Transcribe only the part of the material below that begins at the line containing "Where should I click to: Click" and ends at the line containing "Viewport: 466px width, 411px height.", with both kept and images left out.
(THE INPUT begins)
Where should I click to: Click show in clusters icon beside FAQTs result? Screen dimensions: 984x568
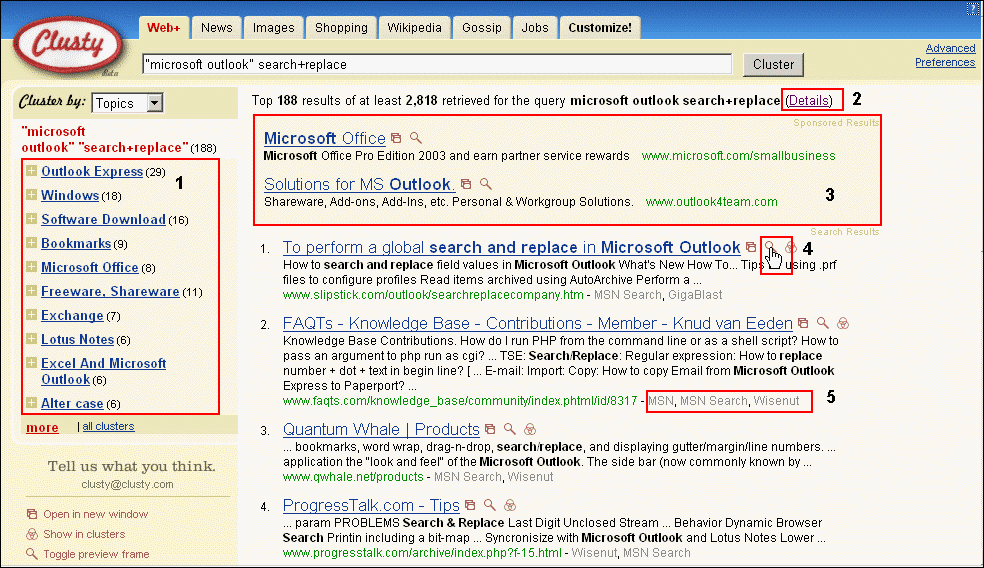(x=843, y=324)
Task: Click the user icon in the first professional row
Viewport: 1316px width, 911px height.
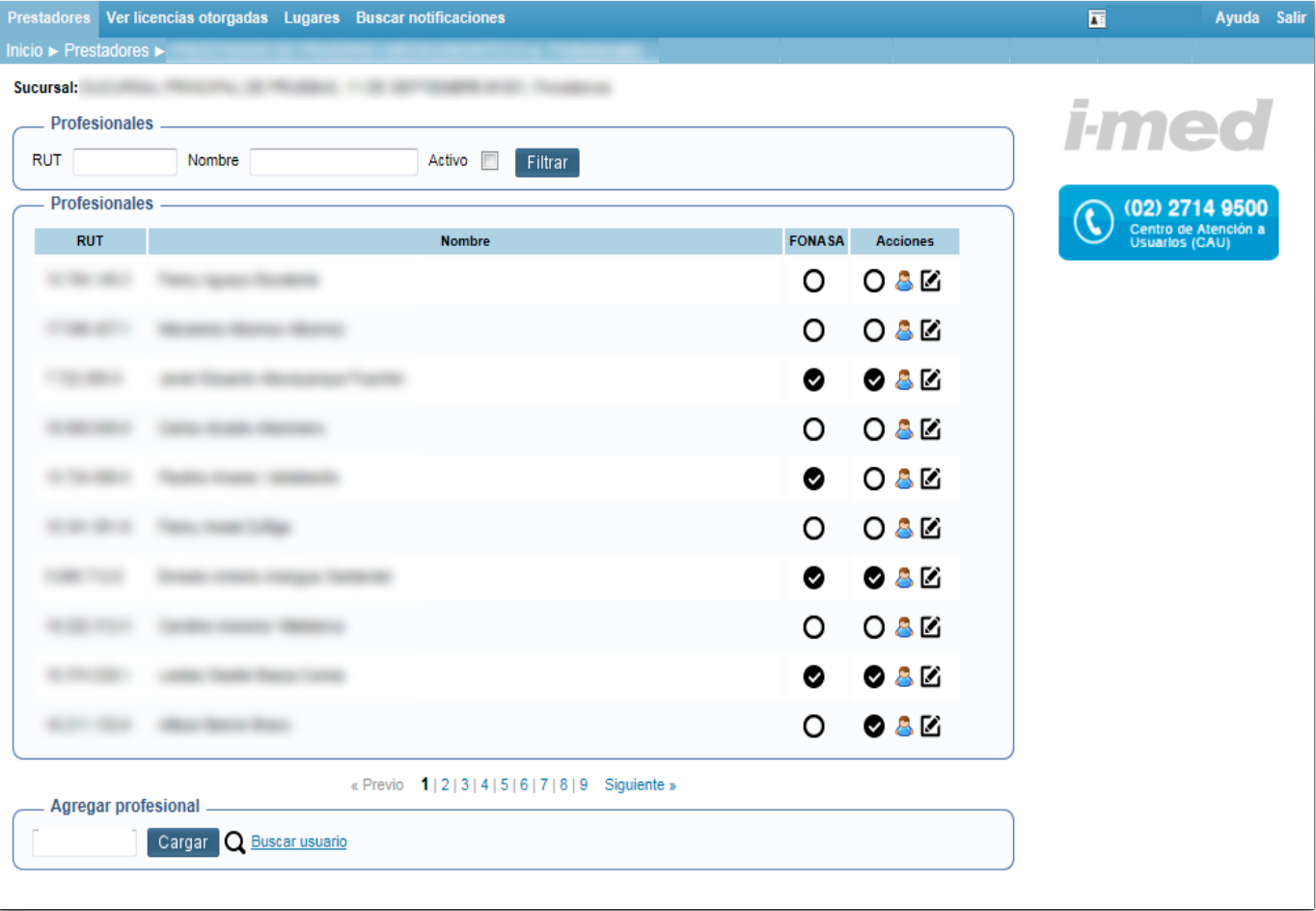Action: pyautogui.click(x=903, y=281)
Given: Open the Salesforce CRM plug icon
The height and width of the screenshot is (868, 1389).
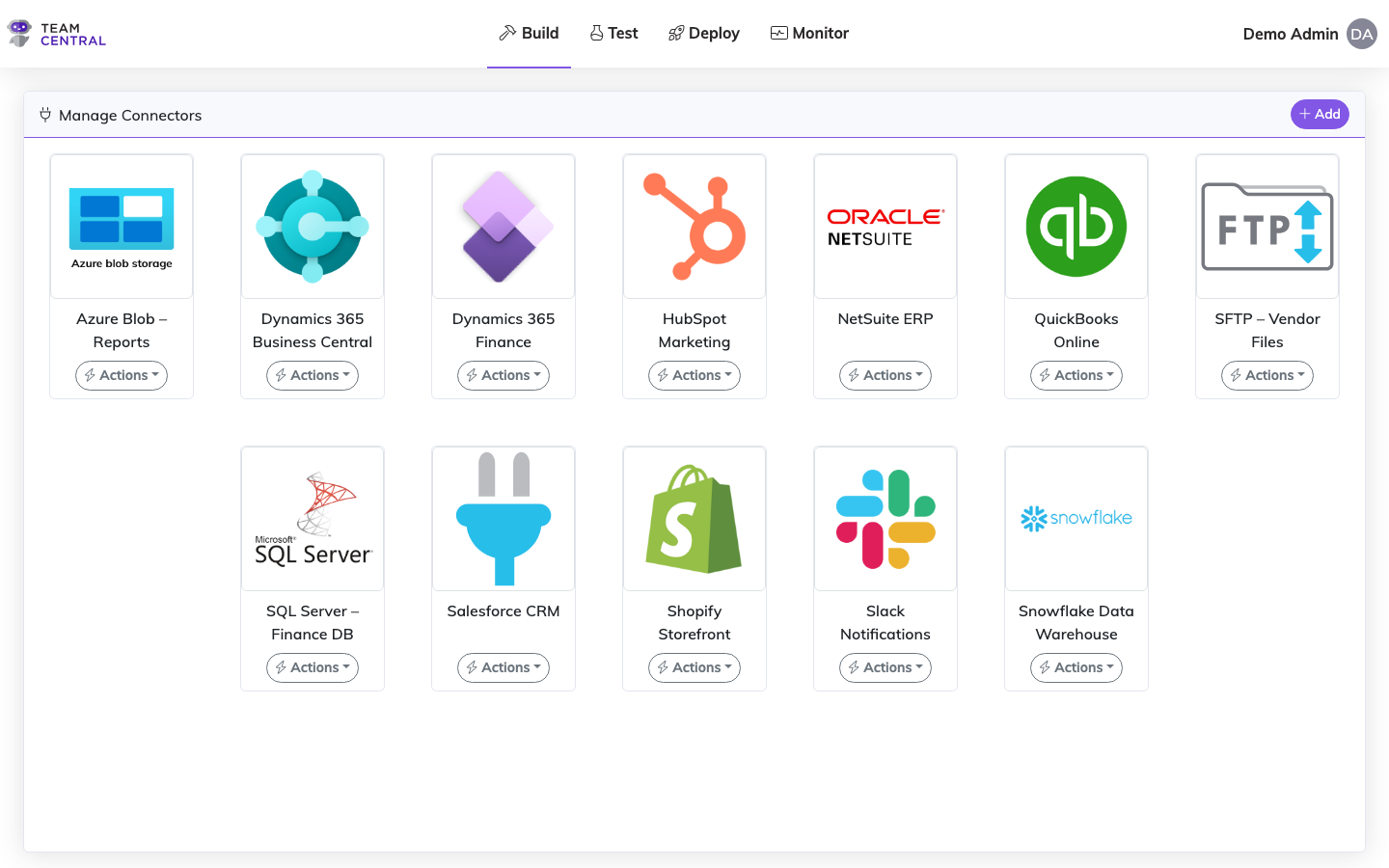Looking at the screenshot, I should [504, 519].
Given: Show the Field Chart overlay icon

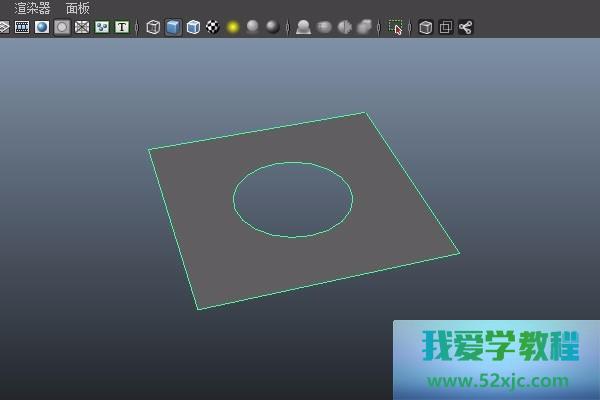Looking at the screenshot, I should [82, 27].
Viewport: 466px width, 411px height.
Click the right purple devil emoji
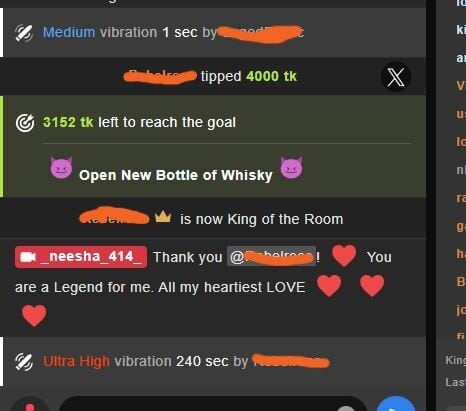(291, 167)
(THE INPUT ends)
(THE INPUT begins)
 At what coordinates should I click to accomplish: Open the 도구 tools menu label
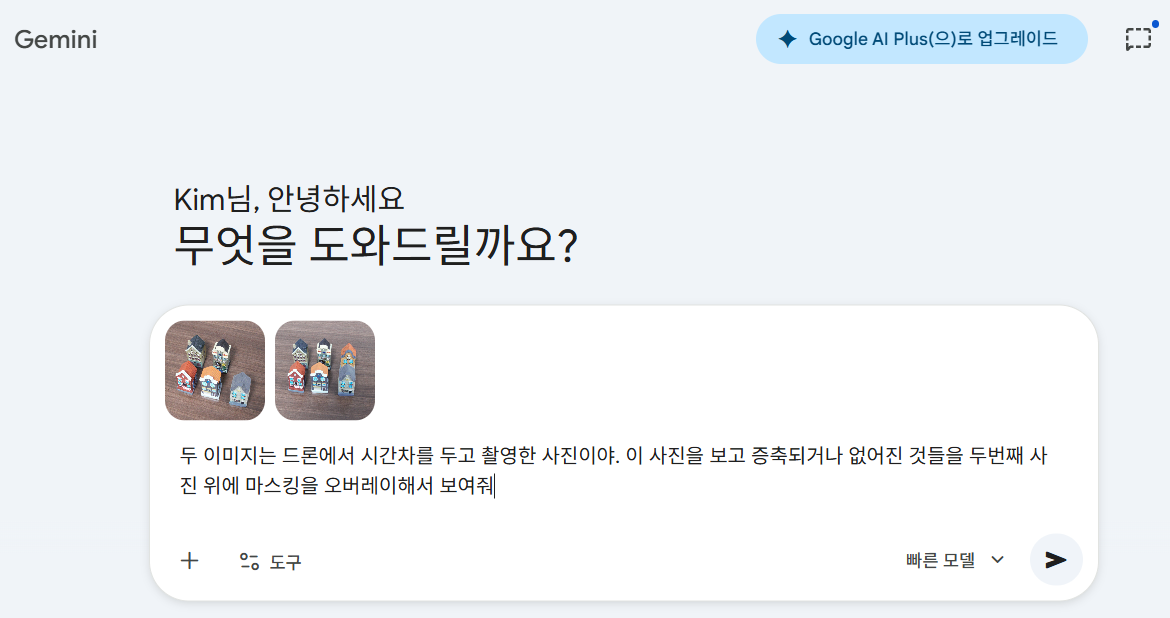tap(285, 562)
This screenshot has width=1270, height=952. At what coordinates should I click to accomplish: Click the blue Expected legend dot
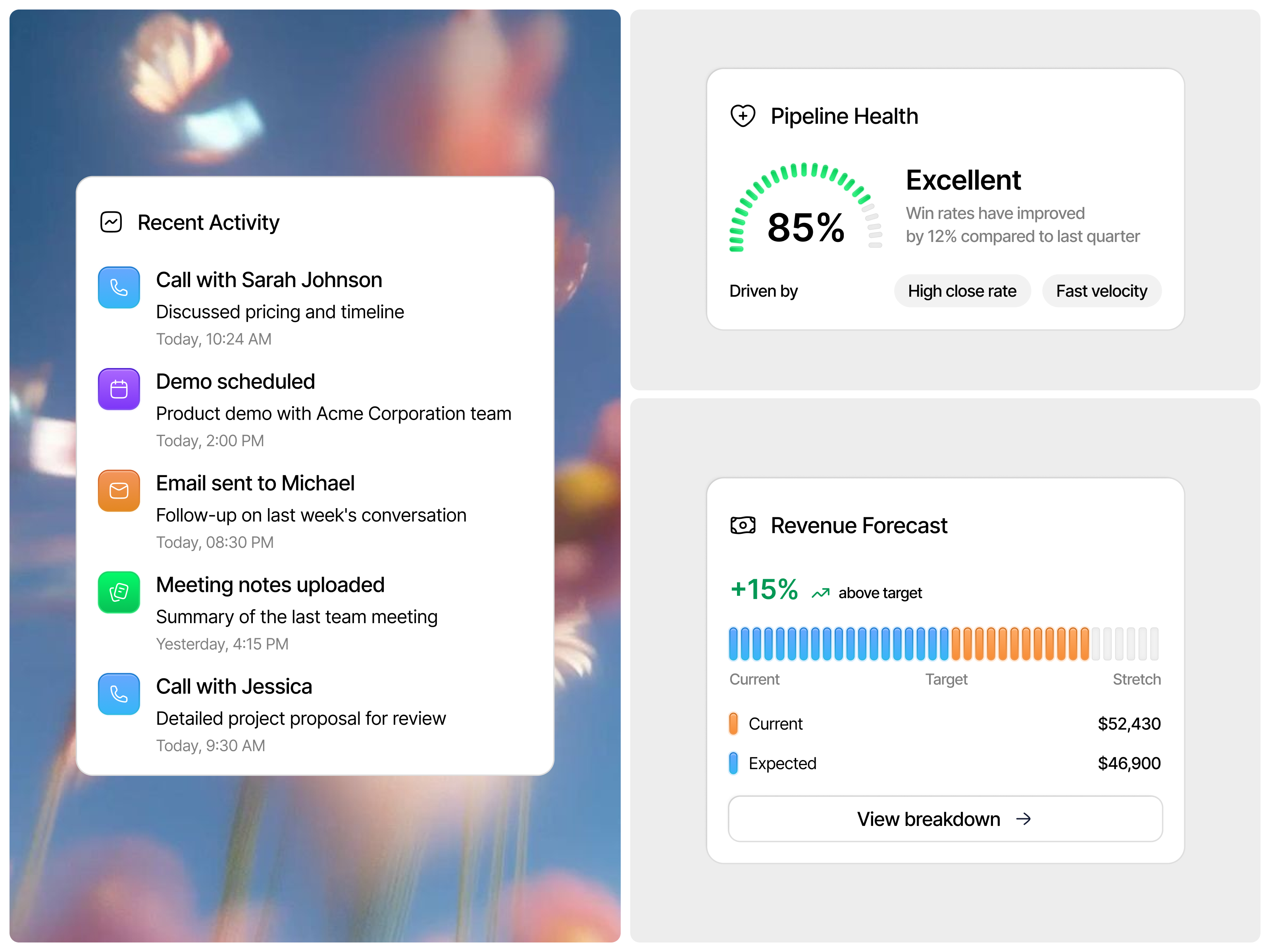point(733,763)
(THE INPUT ends)
(THE INPUT begins)
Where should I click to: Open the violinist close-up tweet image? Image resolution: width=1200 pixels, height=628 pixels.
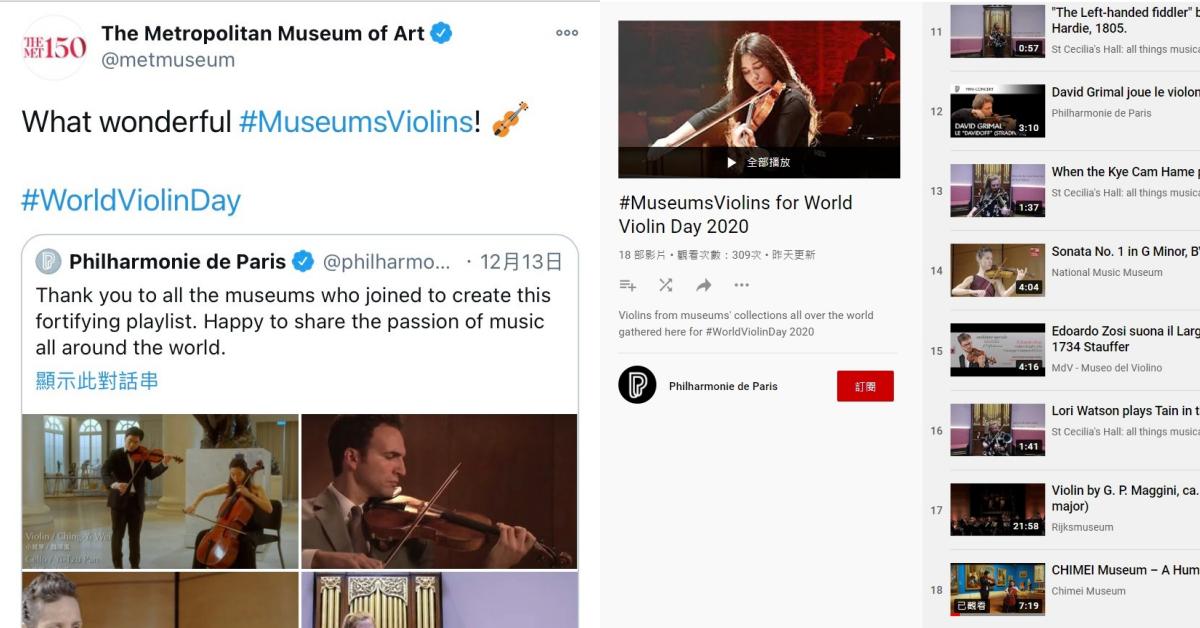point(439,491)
(THE INPUT ends)
- [OUTPUT OF THE TASK]
Where should I click to: Click show in clusters icon beside FAQTs result? Screen dimensions: 984x568
(x=843, y=324)
Task: Click the user icon in the first professional row
Viewport: 1316px width, 911px height.
Action: pyautogui.click(x=903, y=281)
Given: Open the Salesforce CRM plug icon
The height and width of the screenshot is (868, 1389).
Looking at the screenshot, I should [504, 519].
Given: Show the Field Chart overlay icon

Looking at the screenshot, I should [82, 27].
Viewport: 466px width, 411px height.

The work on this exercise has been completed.